Just let me feel upset please.

Carrie • 💍 to my high school sweetheart, we have one 👦🏼 with another on the way 🤰🏼

I had my 39 week check-up today. To be clear I didn’t even think I would make it to this appointment, the last doctor I saw felt sure I wouldn’t make it either. At my 38 week appointment I was already 3 cm dilated and 50% effaced, which was so much more natural progression than I had with my first child. It was recommended to just keep walking as much as I could, so I did.

7 miles a day on average, raspberry leaf tea, evening primrose oil, yoga ball exercises... I did it all, not in the hopes of kickstarting labor because I know that’s not how it works, but in the hopes that I was helping my body progress along. The past few nights I’ve even been having inconsistent but painful contractions and during the day period like cramping. So I walked into that 39 week appointment feeling confident.

Still 3 cm and 50% effaced. And when I mentioned to this doctor the membrane sweep that I was told by another could be done at 39 weeks, I was told he wouldn’t do it. He considered it a medical intervention and would not perform it till I was 40 weeks.

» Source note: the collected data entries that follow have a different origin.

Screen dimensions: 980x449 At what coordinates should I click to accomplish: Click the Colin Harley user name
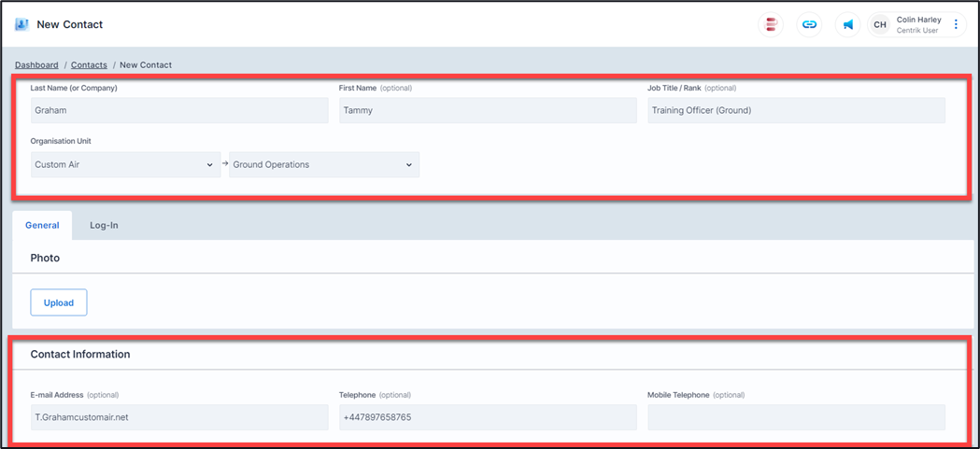point(918,20)
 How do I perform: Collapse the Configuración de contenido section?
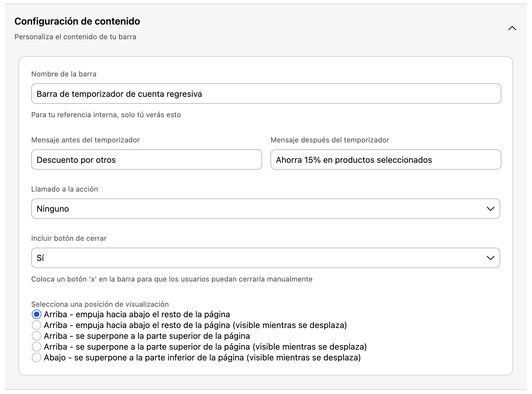[x=513, y=28]
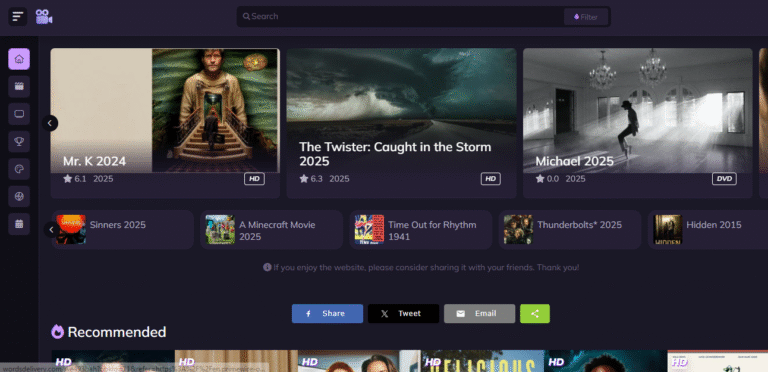
Task: Open the calendar icon in sidebar
Action: (19, 224)
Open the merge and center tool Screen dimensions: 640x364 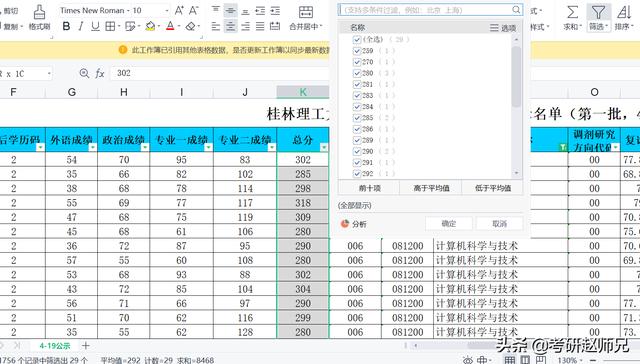coord(305,12)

I felt so discouraged as I walked out today. I sat in my car and cried a little over it. My husband, my in-laws, my mom, my friends, when they got the update they kept telling me not to be discouraged, to keep my chin up and not to feel upset. I think that was worse. What is wrong with feeling discouraged? Why do I have to always feel happy or positive? What’s wrong with letting myself feel a certain way? Telling me to cheer up is not going to automatically make me cheer up.

For God’s sake let me be upset and cry about it if that’s how I’m feeling.